Penfluroidol Attenuates the Imbalance of the Inflammatory Response by Repressing the Activation of the NLRP3 Inflammasome and Reduces Oxidative Stress via the Nrf2/HO-1 Signaling Pathway in LPS-Induced Macrophages.

OBJECTIVES: Excessive inflammatory responses and reactive oxygen species (ROS) formation play pivotal roles in the pathogenesis of sepsis. Penfluroidol (PF), an oral long-acting antipsychotic drug, has been suggested to possess diverse biological properties, including antischizophrenia, antitumour effect, and anti-inflammatory activity. The purpose of this research was to explore the anti-inflammatory and antioxidative effects of penfluroidol on lipopolysaccharide (LPS)-related macrophages.

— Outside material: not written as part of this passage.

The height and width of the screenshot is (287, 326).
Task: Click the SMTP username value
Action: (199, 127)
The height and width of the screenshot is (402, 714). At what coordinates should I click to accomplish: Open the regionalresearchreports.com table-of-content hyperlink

METHODS: The viability of RAW264.7 and THP-1 cells was measured by Enhanced Cell Counting Kit-8 (CCK-8). The production of nitric oxide was evaluated by the Nitric Oxide Assay Kit. The generation of pro-inflammatory monocytes was detected by qRT-PCR (quantitative real-time PCR) and ELISA (enzyme-linked immunosorbent assay). Oxidative stress was assessed by measuring ROS, malondialdehyde (MDA), and superoxide dismutase (SOD) activity. The protein expression of the Nrf2/HO-1/NLRP3 inflammasome was detected by western blotting.

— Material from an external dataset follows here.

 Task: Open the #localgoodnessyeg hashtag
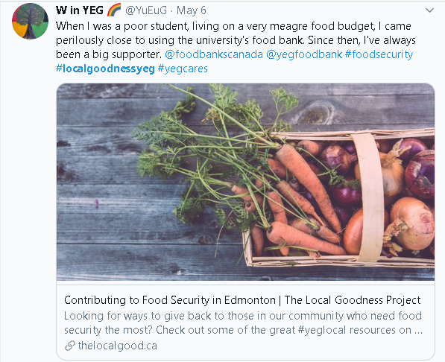pos(105,69)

RESULTS: Our results indicated that no cytotoxic effect was observed when RAW264.7 and THP-1 cells were exposed to PF (0-1  μ m) and/or LPS (1  μ g/ml) for 24 hr. The data showed that LPS, which was repressed by PF, facilitated the generation of the pro-inflammatory molecules TNF- α and IL-6. In addition, LPS contributed to increased production of intracellular ROS compared with the control group, whereas the administration of PF effectively reduced LPS-related levels of ROS. Moreover, LPS induced the generation of MDA and suppressed the activities of SOD. However, PF treatment strongly decreased LPS-induced MDA levels and increased SOD activities in the RAW264.7 and THP-1 cells. Furthermore, our research confirmed that penfluroidol repressed the secretion of pro-inflammatory molecules by limiting the activation of the NLRP3 inflammasome and reducing oxidative effects via the Nrf2/HO-1 signaling pathway.

CONCLUSION: Penfluroidol attenuated the imbalance of the inflammatory response by suppressing the activation of the NLRP3 inflammasome and reduced oxidative stress via the Nrf2/HO-1 signaling pathway in LPS-induced macrophages.